Second, never look back during the process. Since the path is not easy, the willingness to let yourself be consumed by research work is the key to run the gauntlet.
Third, it is ok to give up after you tried. Life is all about making choices and choices made could be both right and wrong. It is fine to step back at dead ends but unwise to limit our options.
Interdisciplinary is the key to excel
Dr. Zhuang believes that students with the aspiration to excel in the industry should focus on the latest marketing trends and must develop their acumen in the fields of data mining and AI. Dr. Zhuang observes that the act of persuading without evidence has become an endemic among business students. In the era of data, effective marketing strategies must be supported by concrete and meaningful evidences. Therefore, marketing students must work hard on their numerical reasoning skills.
Multichannel pricing is a heated topic
Currently, Dr. Zhuang is researching on the topic of cross-channel pricing strategy. He discovered that some companies will charge different prices across different sales channels. In the context of mainland China, after a price integration policy was introduced by an omni-channel retailer in 2013, the sales of most products will first decrease and later increase. He believes that the sales fluctuation is attributed to the three kinds of reactions made by consumers in response to price integration.
At the extremes, price-sensitive and experience-sensitive consumers will react oppositely. Price-sensitive consumers will shop less immediately after the price change as price-integration has decreased the low-priced channel’s competitiveness. On the other hand, experience-sensitive consumers may even increase their consumption because of a discrimination-free shopping experiences. Nonetheless, the majority of consumers will quit buying at the first place, and, after a period of accommodation, resume shopping as price integration has reduced their chances of being price discriminated by choosing the wrong channel.
Dr. Zhuang believes that his research findings can provide retailers with a clearer picture about the nature of pricing tactics in the omni-channel retail era. With this information in hand, retailers should be able to decide their multi-channel strategy and develop more effective marketing plans to target different groups of consumers.
What makes a good advertisement?
As a marketing expert, Dr. Zhuang believes that a good ad has to strike a balance among attractiveness, effectiveness, and relevance. For instance, Thai ads are renowned for their immersive viewing experience, the story may drag consumers’ focus away from the advertised product, leading the ads to be ineffective. However, an ad focusing only on the functionalities may be boring to watch. In the online media era, the relevance of ads is increasingly important. An effective ad must be relevant to the contextual preferences of its target consumers. Therefore, putting ads on YouTube under its current matching algorithm might not be a good idea, as it is ineffective in matching relevant ads with relevant audience, making ads more of a nuisance to them.

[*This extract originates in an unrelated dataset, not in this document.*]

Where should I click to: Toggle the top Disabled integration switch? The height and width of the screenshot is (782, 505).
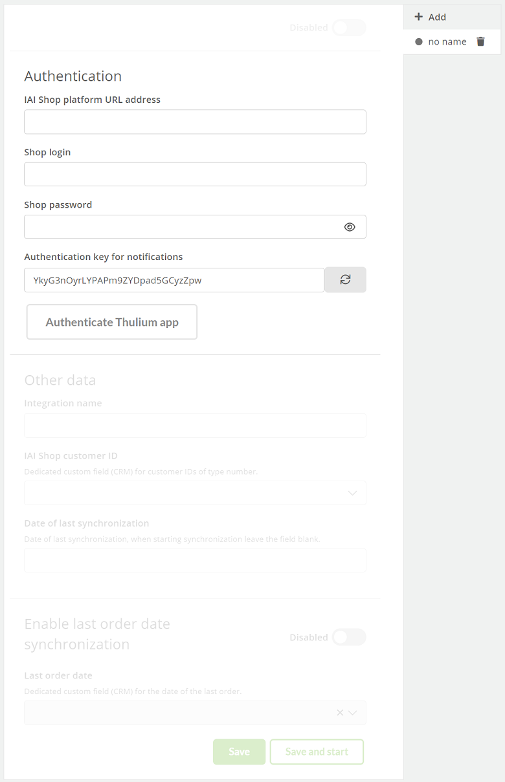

Way forward in HKU Business School
Before joining the University of Hong Kong (HKU), Dr. Zhuang had taught in the US and he really enjoys the classroom dynamics there. In contrast to the environment of Asian classrooms, he believes that the casual classroom environment in US facilitates teachers to bond with students and encourage intensive knowledge sharing. Dr. Zhuang comments that the young generation is very smart and creative as he can often learn more about the latest global trends from them. What these kids need are enlightenment and guidance from an experienced teacher to unleash their potential.
Now teaching introductory courses in HKU, Dr. Zhuang has changed his views towards HKU students over time. While students might be initially a bit introverted, they have gradually opened up during class discussions. He looks forward to cultivating their interests in marketing.